Abstract
From the 1950s onwards, and even more so in the 60s and 70s, the architectural works of such pre-war tenors as Frank Lloyd Wright and Richard Neutra were considered to be under Japanese influence and associated with Japonism. Taking advantage of the celebrity of these architects and the star system, critical discourse was built up and slowly asserted, based on photographs signed by the greatest masters of architectural photography at the time, such as Henri Fuermann for Wright or Julius Shulman for Neutra. This Japanese style was a regular feature in post-war magazines. It was imprinted on the minds of a broad public, convinced by press articles and increasingly illustrated books, whose images forcefully crystallized an undeniable Japanese inspiration. Projects closer to the Bauhaus and those of Mies van der Rohe are compared with traditional Japanese architecture, but care is taken not to confuse the two. Critics and historians generally emphasize the progressive spirit of these post-modern achievements, readily associating them with abstract painting and, more specifically, Mondrian's neoplasticism. And Tange Kenzo's prototype work on Villa Katsura, with a preface by Walter Gropius and illustrations by Ishimoto Yasuhiro, has inscribed this parallelism in the collective memory.

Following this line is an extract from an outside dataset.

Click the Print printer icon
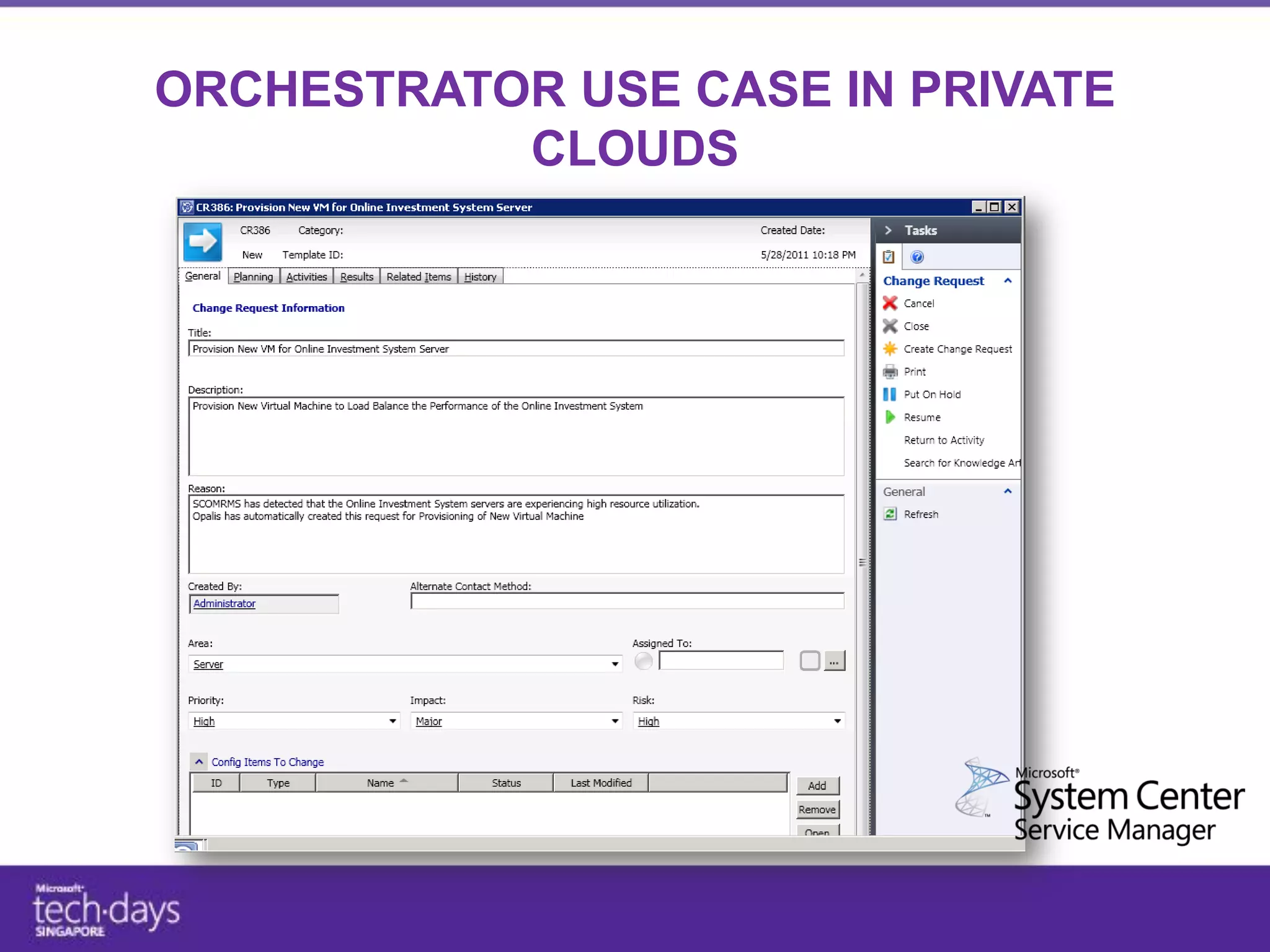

Our paper will examine these two neo-Japanese architectural styles. One, a survival of pre-1945 Japonism; the other, the initiator of a post-modernist vision, which makes Japan a historical referent, freeing itself from Rome and ancient Greece. The confrontation of a selection of architectural photographs - by Werner Blaser, Norman N. Carver Jr., Satô Tatsuzô, Watanabe Yoshio, Ishimoto Yasuhiro, Ezra Stoller, Julius Shulman and Futagawa Yukio - will enable us to highlight the small turbulence in discourses on Japanese influence in Western architecture between 1945 and 1975. This confrontation will also reveal a latent, unexpected Japonism in the images themselves. The controlled wiggles of the American photo chambers appear as an extension - or, on the contrary, a negation - of Mondrian's unfinished Victory Boogie Woogie (1944). In a parallax effect, the off-centering effect of Japanese photographers revealed the survival of a Japanese pictorial tradition. As Kasagi Shizuko's Tokyo Boogie Woogie hit the jukeboxes from 1947 onwards, the aesthetics of these shots became an integral part of the architectural press, right up to the digital age.